Molecular mobility and the glass transition in amorphous glucose, maltose, and maltotriose

We have used measurements of the phosphorescence intensity decay of the triplet probe erythrosin B, dispersed in amorphous glucose, maltose, and maltotriose at probe:sugar mole ratios of ∼1:104, to monitor the molecular mobility of the sugar matrix in the glass and melt around the glass-transition temperature (Tg). Intensity decays were well fit using a stretched-exponential decay model in which the Kohlrausch–Williams–Watts lifetime τ and the stretching exponent β are the physically meaningful parameters. When normalized to the glass-transition temperature, the erythrosin lifetime decreased in the order glucose > maltose > maltotriose. Analysis of the lifetime provided an estimate of the collisional quenching constant for deexcitation of the triplet state (kTS0); kTS0 increased in the order glucose < maltose < maltotriose over the range of T–Tg from about −40 to 50 °C. Although approximately constant in the glass, the magnitude of β decreased around Tg in the order glucose > maltose > maltotriose, indicating that the lifetime heterogeneity increased in the order glucose < maltose < maltotriose.

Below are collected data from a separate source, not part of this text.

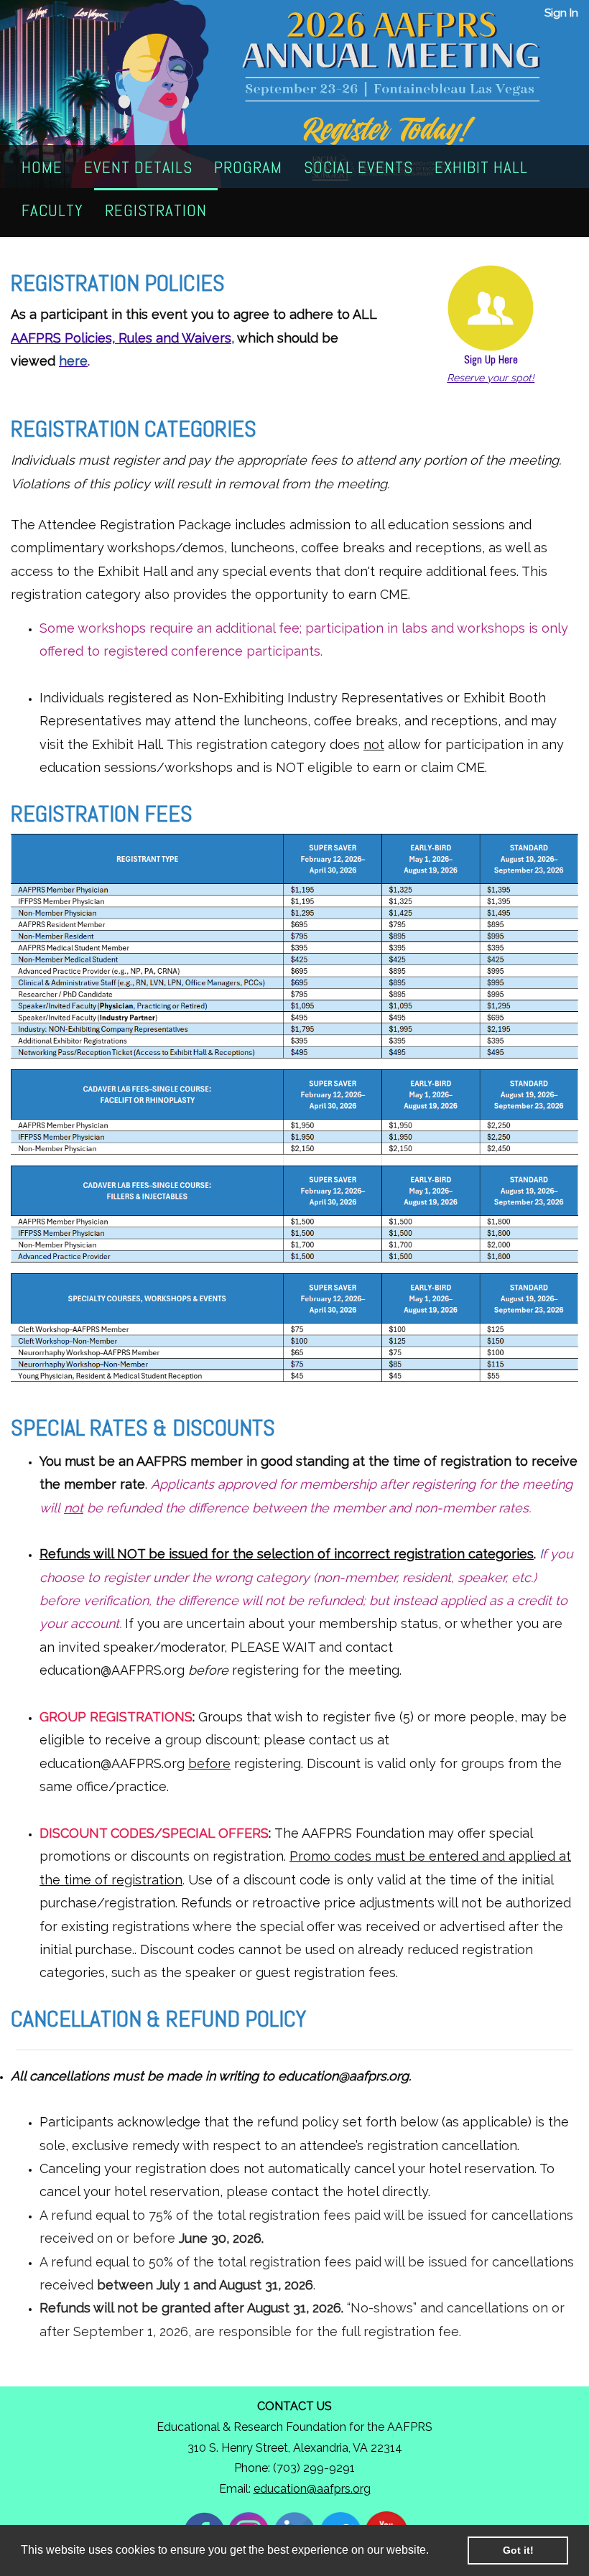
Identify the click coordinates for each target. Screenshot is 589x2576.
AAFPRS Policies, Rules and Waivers (121, 337)
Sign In (561, 12)
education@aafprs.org (312, 2489)
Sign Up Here (491, 360)
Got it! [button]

These data demonstrate that both the average rate of matrix molecular mobility and the width of the distribution of matrix mobility rates around the glass transition increase with an increase in the molecular size of the sugar in this homologous series.

Measurements of the phosphorescence intensity decay of the triplet probe erythrosin B dispersed in amorphous glucose, maltose, and maltotriose at probe:sugar mole ratios of ∼1:104 were used to monitor the molecular mobility of the sugar matrix in the glass and melt around the glass-transition temperature (Tg).